Ce qui est bien plus curieux, à mon sens, c’est le petit pagotin des environs, où un pandaram mène sa procession solitaire en débitant ses oraisons au pied de la statue équestre d’Aïnar. La silhouette du gigantesque cavalier se profile sur le ciel embrasé par le soleil à son déclin, et le religieux vêtu de toile rousse tourne au tour du socle que garde un Dévarpal à massue, appliqué en bas-relief, et en tout pareil, comme coiffure et costume, à l’homme qui se perd dans l’ombre du soir. Grâce à une roupie offerte avec à propos à ce pénitent de Civa, pauvre Hindou décharné à la face couleur de poussière et dont les yeux gris ne paraissent rien voir ici-bas, j’ai obtenu la permission de m’approcher de la puissante idole et reçu une pincée de cendres. Le bois de sandal et la bouse de vache dont elles sont le résidu donnent à ces cendres un caractère indéniable de sainteté, et d’ailleurs elles viennent d’un pèlerinage réputé, sans que ma curiosité aille jusqu’à s’enquérir de sa position exacte.

Enregistrements pour repérer les éléments affichés
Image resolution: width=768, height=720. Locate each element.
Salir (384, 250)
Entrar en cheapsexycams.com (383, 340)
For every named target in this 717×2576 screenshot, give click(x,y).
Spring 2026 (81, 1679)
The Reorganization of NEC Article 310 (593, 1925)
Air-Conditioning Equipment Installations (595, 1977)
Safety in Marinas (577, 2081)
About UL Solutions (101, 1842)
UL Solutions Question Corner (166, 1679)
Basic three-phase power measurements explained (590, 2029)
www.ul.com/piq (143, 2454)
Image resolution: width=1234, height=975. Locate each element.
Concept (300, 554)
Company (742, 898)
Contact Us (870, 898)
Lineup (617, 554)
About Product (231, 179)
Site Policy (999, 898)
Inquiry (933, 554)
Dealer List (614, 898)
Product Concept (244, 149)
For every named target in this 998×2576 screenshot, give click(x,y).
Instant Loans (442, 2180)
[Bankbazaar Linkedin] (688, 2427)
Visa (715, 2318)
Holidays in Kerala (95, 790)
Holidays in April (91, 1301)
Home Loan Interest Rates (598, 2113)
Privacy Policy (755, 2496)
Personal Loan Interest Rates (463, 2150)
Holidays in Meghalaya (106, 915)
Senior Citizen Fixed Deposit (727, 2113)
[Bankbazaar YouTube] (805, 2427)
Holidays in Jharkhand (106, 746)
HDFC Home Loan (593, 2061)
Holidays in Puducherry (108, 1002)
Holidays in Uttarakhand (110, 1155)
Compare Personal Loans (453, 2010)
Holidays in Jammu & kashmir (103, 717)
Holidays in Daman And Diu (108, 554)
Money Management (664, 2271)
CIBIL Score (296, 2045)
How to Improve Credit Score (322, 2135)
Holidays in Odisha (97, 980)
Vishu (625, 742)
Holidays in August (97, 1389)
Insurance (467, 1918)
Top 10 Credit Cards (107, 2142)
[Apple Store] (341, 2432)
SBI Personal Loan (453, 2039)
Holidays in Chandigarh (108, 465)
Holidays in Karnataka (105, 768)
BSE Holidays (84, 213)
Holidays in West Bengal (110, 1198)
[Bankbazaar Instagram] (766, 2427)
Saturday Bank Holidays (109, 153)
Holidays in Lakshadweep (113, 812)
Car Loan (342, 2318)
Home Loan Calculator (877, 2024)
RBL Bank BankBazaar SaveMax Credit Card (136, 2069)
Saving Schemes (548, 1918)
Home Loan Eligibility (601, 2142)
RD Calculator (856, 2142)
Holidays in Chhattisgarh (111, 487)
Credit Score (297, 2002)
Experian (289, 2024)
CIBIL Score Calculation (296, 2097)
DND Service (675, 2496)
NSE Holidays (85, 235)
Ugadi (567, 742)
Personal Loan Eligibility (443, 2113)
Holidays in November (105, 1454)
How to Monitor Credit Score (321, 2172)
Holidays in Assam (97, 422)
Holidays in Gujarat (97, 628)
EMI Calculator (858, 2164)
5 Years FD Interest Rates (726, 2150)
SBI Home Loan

■ Consigne ■
Dans l'extrait sur le pagotin d'Aïnar, relevez chaque mot qui porte une majuscule sans être en tête de phrase.

■ Résultat ■
Aïnar, Dévarpal, Civa, Hindou